Effect of Mixtures of Lithium Hexafluorophosphate (LiPF6) and Lithium Bis(fluorosulfonyl)imide (LiFSI) as Salts in Li[Ni1/3Mn1/3Co1/3]O2/Graphite Pouch Cells

Abstract

The effect of mixtures of lithium hexafluorophosphate (LiPF6) and lithium bis(fluorosulfonyl)imide (LiFSI) with different molar ratios in the electrolyte of Li[Ni1/3Mn1/3Co1/3]O2/graphite pouch cells was studied using the ultra-high precision charger (UHPC) at Dalhousie University, an automated storage system, electrochemical impedance spectroscopy (EIS) and gas evolution measurements. Ethylene carbonate: ethyl methyl carbonate (EC:EMC, 3:7 wt.% ratio) solvent was used as the base solvent in these studies. Li[Ni1/3Mn1/3Co1/3]O2/graphite pouch cells containing both LiPF6 and LiFSI (with a total salt content of 1 M) with or without 2% VC showed smaller or similar self-discharge, lower charge transfer resistance (Rct), and smaller amounts of gas evolution during formation and during storage at high temperature, compared to cells containing only 1 M LiPF6 with and without 2% VC, respectively. For cells without 2% VC, cells with 0.3 M LiPF6 + 0.7 M LiFSI showed the smallest self-discharge and the lowest Rct after 40°C storage. For cells with 2% VC, cells with 0.5 M LiPF6 + 0.5 M LiFSI + 2% VC showed the lowest voltage drop and the lowest Rct after 40°C storage.
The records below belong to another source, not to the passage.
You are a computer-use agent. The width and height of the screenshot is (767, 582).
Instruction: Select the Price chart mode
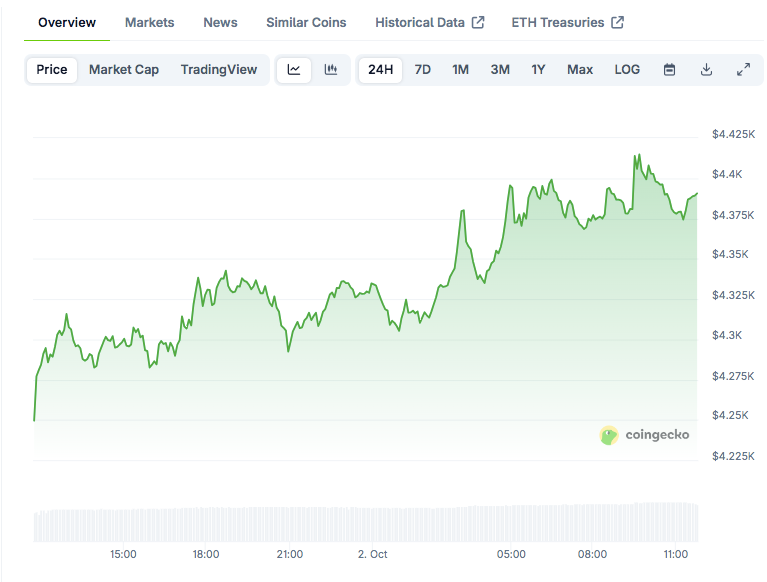pos(52,70)
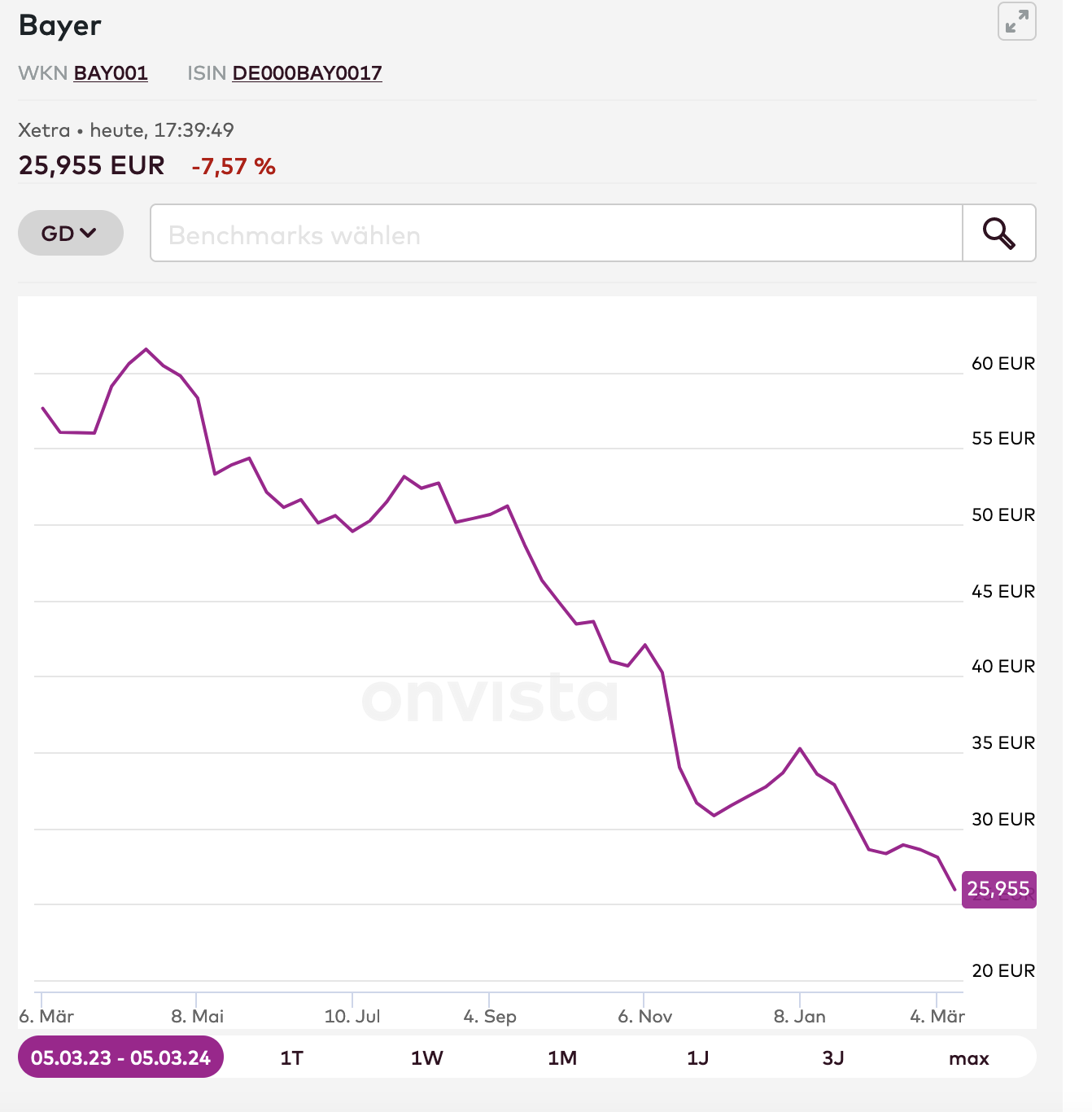This screenshot has height=1112, width=1092.
Task: Expand the chart to fullscreen
Action: [x=1016, y=22]
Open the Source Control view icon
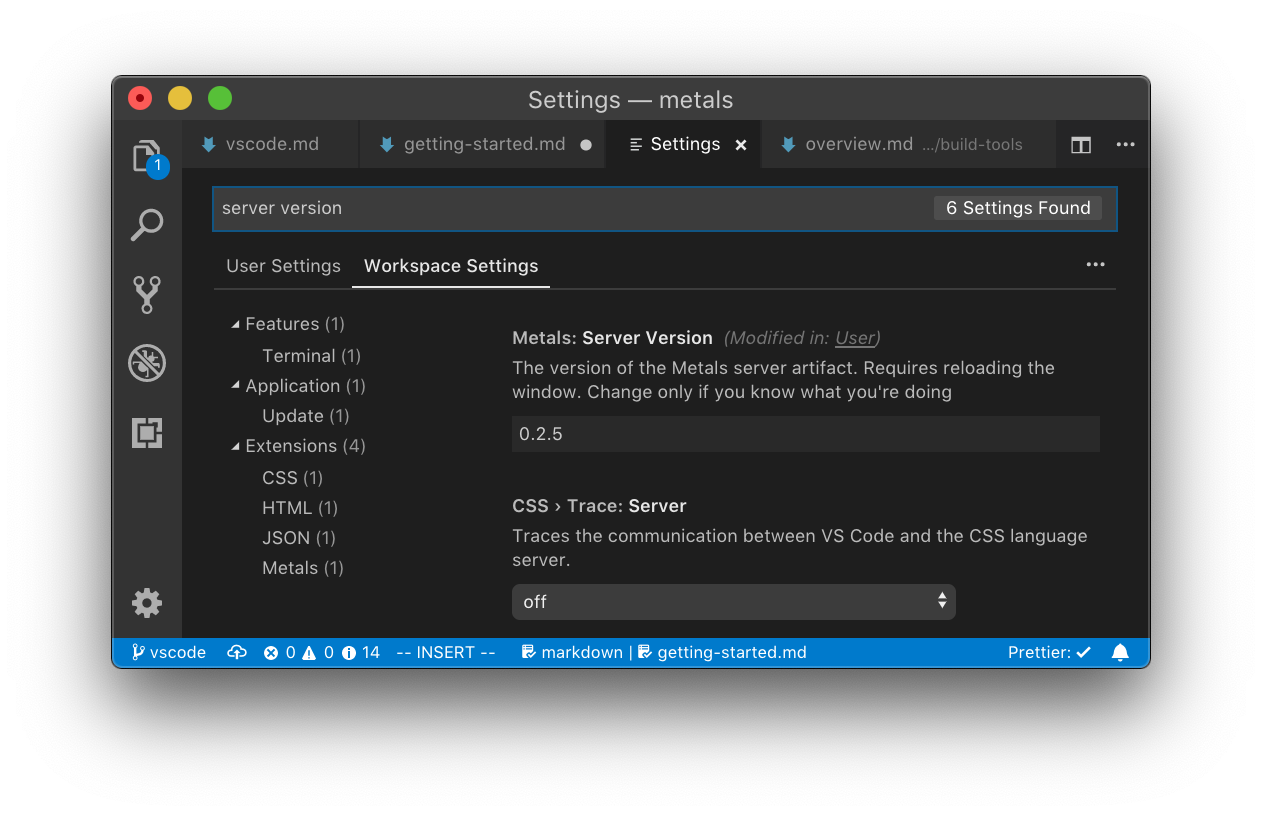 [147, 294]
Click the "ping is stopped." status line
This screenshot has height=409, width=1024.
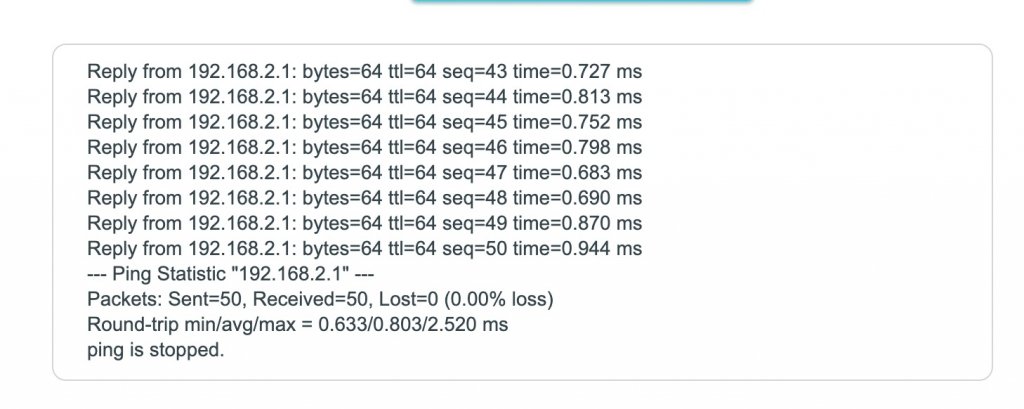(x=155, y=350)
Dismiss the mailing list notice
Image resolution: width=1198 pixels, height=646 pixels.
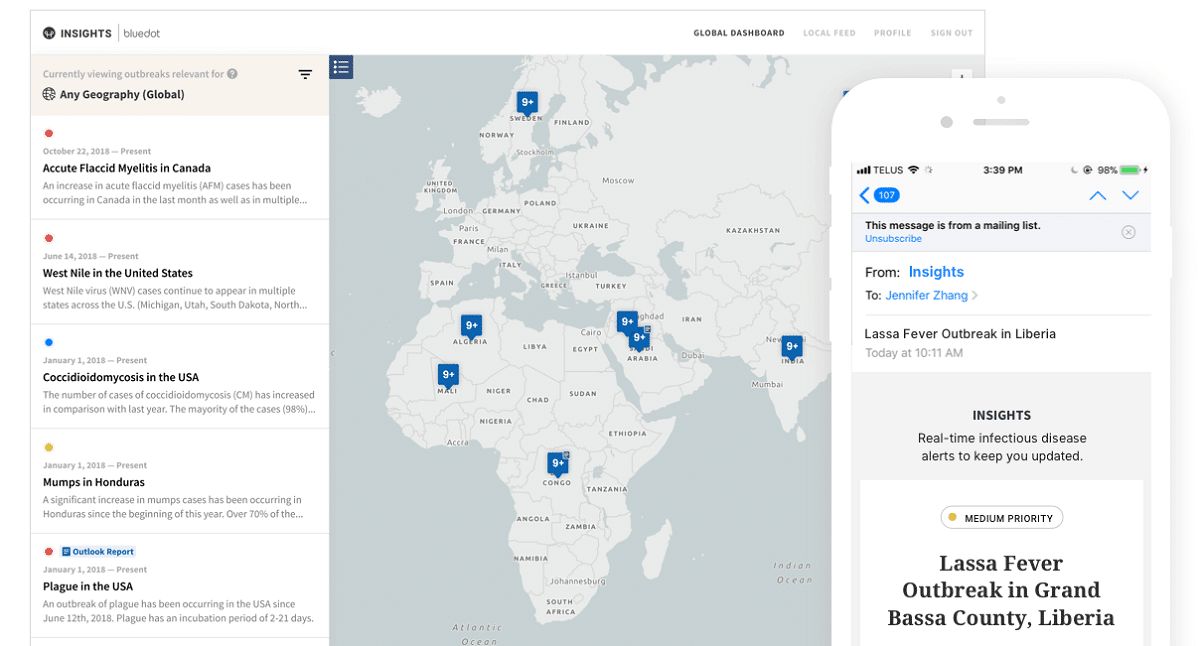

The UPHC cycling data showed that cells containing LiPF6:LiFSI mixtures with 2% VC showed similar coulombic efficiency (CE), and similar charge end-point capacity slippage compared to cells with 1 M LiPF6 + 2% VC. The combination of LiFSI and LiPF6 in electrolytes that contain 2% VC can bring benefits of improved storage properties and reduced gas evolution at high temperature while maintaining all other properties of the cells in experiments limited to 4.2 V. However, preliminary experiments at voltages up to 4.45 V suggest that LiFSI may lead to increased transition metal dissolution (Ni, Mn and Co) compared to lithium bistrifluoromethane sulfonyl imide (LiTSFI), another salt additive used to improve storage properties and reduce gassing.